Una típica
noche
Era media noche y como era
costumbre en aquel hogar, su habitante se había ido a dormir temprano, por lo
que la tranquilidad reinaba en el ambiente y la oscuridad rondaba sin ninguna
clase de luz artificial dentro. Todo podría tornarse en silencio y paz de no
ser por el constante y molesto chirrido de una silla mecedora que resonó por
cada habitación y rincón, atravesando sin piedad y escalofriantemente las
paredes, asentándose en su habitación, penetrando su cabeza sin misericordia
con agudeza despiadada.
Soltó un suspiro de fastidio ante
el sonido del vaivén de la mecedora al ir y venir en su propio lugar. ¡Apenas
que comenzaba a ser abrazado por Morfeo! Se sentó en la cama, molesto,
frustrado y con prominentes ojeras que denotaban un nulo signo de descanso
desde días pasados. Miró la hora en el reloj que descansaba sobre el buró a un
lado de la cama y otro suspiro, ahora de cansancio, brotó de sus labios. Se
colocó las pantuflas, se levantó con pesadez sin dejar de oír el infernal y
desquiciante chirrido, abrió la puerta para aventurarse al pasillo que lo llevaría
a la sala, a mano derecha. Allí lo vio. Al hombre sentado en la silla, quien no
había dejado de mecerse manteniendo sus ojos cerrados, disfrutando el
movimiento.
—¿Podrías dejar de mecerte? —le
pidió con aparente amabilidad, pero sin conseguir ocultar su total enfado.

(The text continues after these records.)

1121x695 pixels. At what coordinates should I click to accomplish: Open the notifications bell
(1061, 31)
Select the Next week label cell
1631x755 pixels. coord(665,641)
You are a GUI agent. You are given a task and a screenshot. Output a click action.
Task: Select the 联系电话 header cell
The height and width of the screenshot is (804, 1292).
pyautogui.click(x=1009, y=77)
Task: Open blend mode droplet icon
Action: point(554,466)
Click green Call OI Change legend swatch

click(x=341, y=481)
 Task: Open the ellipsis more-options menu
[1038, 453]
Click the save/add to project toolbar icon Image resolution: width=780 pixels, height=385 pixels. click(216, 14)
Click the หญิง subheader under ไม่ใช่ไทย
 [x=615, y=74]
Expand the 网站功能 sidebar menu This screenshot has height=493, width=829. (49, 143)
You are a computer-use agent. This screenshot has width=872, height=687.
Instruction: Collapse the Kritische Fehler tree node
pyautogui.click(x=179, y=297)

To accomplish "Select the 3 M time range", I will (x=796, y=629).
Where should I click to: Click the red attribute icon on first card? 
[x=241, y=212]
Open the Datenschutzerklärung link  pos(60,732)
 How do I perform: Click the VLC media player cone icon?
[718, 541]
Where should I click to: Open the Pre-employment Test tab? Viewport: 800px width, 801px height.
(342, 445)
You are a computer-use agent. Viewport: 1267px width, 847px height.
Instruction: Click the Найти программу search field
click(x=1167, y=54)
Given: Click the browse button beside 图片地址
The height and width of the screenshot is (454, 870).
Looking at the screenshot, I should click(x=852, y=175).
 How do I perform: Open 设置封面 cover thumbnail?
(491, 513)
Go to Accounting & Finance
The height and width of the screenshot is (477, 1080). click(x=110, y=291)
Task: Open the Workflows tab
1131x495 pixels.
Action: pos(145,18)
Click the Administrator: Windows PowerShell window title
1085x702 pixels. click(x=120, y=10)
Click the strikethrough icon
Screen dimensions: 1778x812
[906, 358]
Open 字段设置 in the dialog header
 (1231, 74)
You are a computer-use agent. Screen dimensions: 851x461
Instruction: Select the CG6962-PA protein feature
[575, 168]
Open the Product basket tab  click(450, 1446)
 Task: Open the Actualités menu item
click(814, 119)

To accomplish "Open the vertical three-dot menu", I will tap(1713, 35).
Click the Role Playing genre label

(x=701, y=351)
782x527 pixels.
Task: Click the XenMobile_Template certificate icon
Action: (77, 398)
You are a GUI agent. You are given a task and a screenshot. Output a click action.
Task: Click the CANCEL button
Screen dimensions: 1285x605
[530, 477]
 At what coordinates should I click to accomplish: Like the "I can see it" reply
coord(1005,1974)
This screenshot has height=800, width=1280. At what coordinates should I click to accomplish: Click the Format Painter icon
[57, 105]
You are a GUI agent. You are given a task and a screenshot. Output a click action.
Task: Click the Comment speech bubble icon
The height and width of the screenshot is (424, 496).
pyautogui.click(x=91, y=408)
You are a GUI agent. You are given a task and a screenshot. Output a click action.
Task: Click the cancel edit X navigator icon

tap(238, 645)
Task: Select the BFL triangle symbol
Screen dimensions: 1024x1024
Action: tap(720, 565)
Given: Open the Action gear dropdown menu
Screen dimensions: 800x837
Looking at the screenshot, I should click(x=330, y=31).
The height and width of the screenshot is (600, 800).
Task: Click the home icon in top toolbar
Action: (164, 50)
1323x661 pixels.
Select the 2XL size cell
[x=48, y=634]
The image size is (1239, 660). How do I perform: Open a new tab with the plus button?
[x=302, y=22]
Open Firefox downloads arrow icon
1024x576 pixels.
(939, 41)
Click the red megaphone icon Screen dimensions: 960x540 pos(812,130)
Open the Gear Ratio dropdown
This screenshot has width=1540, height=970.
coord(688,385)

El hombre abrió los ojos y giró
su cabeza a un lado para mirarlo, apoyando todo su peso en el respaldo,
haciendo que la silla se quedara quieta y el sonido dejara de taladrar el
entorno.
—Es tu culpa. Deberías ignorar el
ruido.
—Lo he intentado —se defendió
suspirando por tercera vez—, pero no puedo. ¿Dejarás de mecerte?
—No lo sé. ¿Lo haré? —clavó su
visión en él, detenidamente y con semblante serio—. Después de todo, soy un
producto de tu imaginación. En el momento que desees puedes dejar de escucharme.
Él se dio la vuelta y emprendió
el recorrido de vuelta a su recámara, oyendo nuevamente cómo la mecedora chirriaba
con potencia. Hacía tiempo que había dejado de dominar su mente hasta el grado
de poco a poco perdiendo el hilo con la realidad…
“Pide ayuda”, le había aconsejado el
hombre. Aún tenía tiempo; no era demasiado tarde.